Data records START

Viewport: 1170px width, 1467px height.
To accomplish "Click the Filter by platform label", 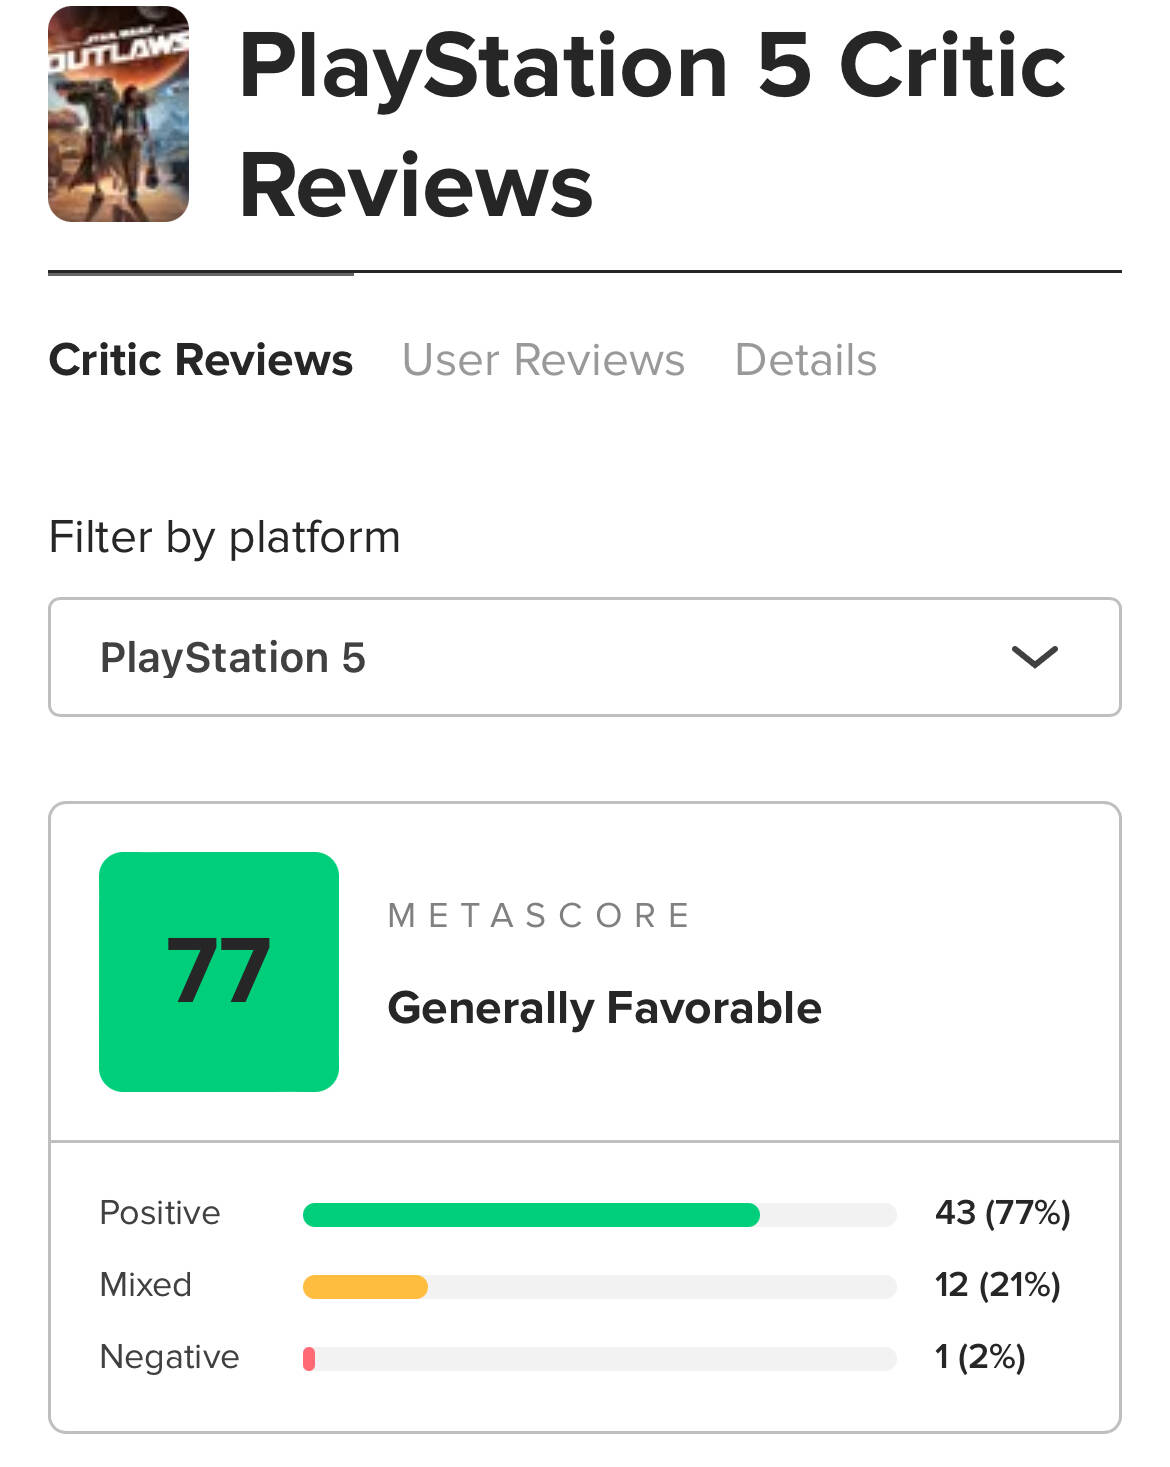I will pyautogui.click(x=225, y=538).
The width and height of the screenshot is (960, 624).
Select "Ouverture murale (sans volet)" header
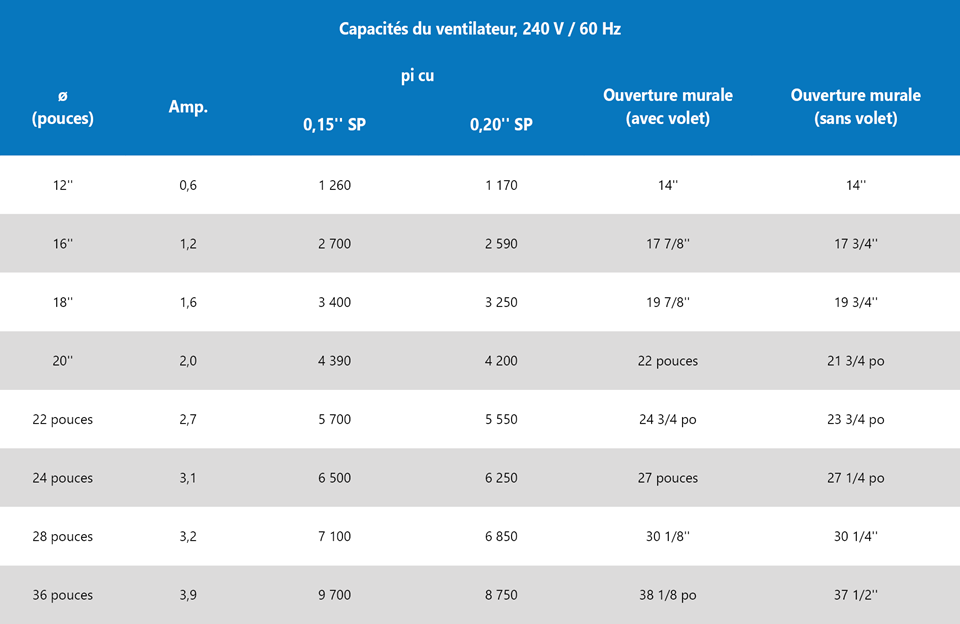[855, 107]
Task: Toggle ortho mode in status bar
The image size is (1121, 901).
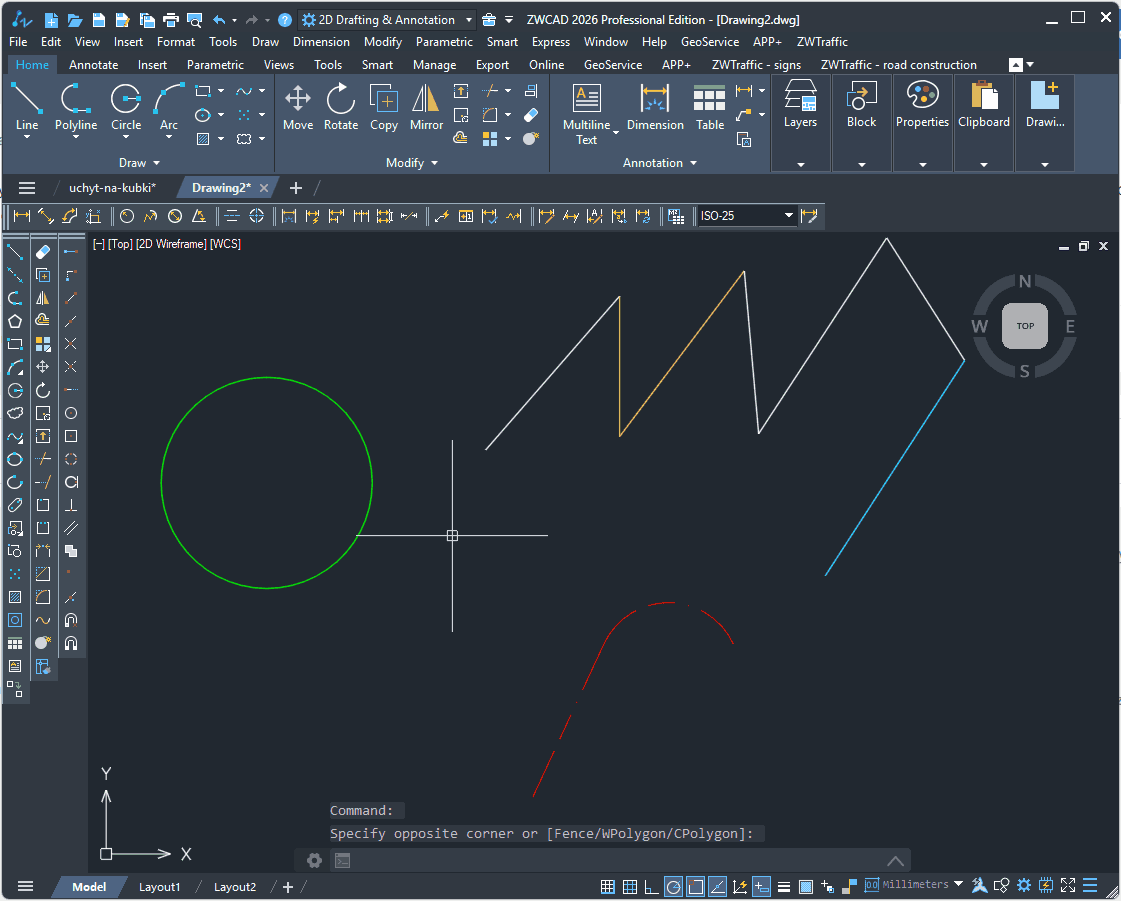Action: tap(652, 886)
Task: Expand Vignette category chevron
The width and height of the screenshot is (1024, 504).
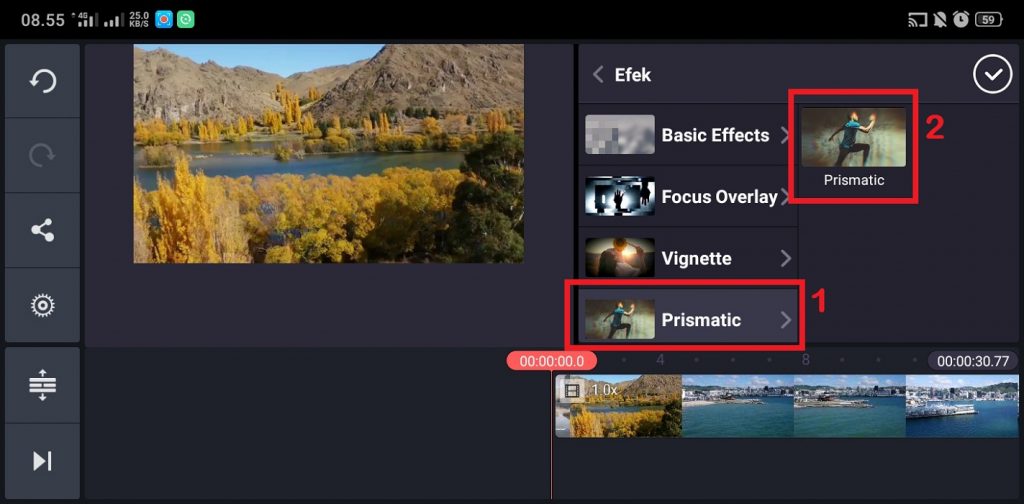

Data records END

__Task statement__
I need the lines from the line containing "Task: Expand Vignette category chevron" through the final line of the listing duplicated exactly, both ends included, with no pictures and nothing else.

__Solution__
Task: Expand Vignette category chevron
The width and height of the screenshot is (1024, 504).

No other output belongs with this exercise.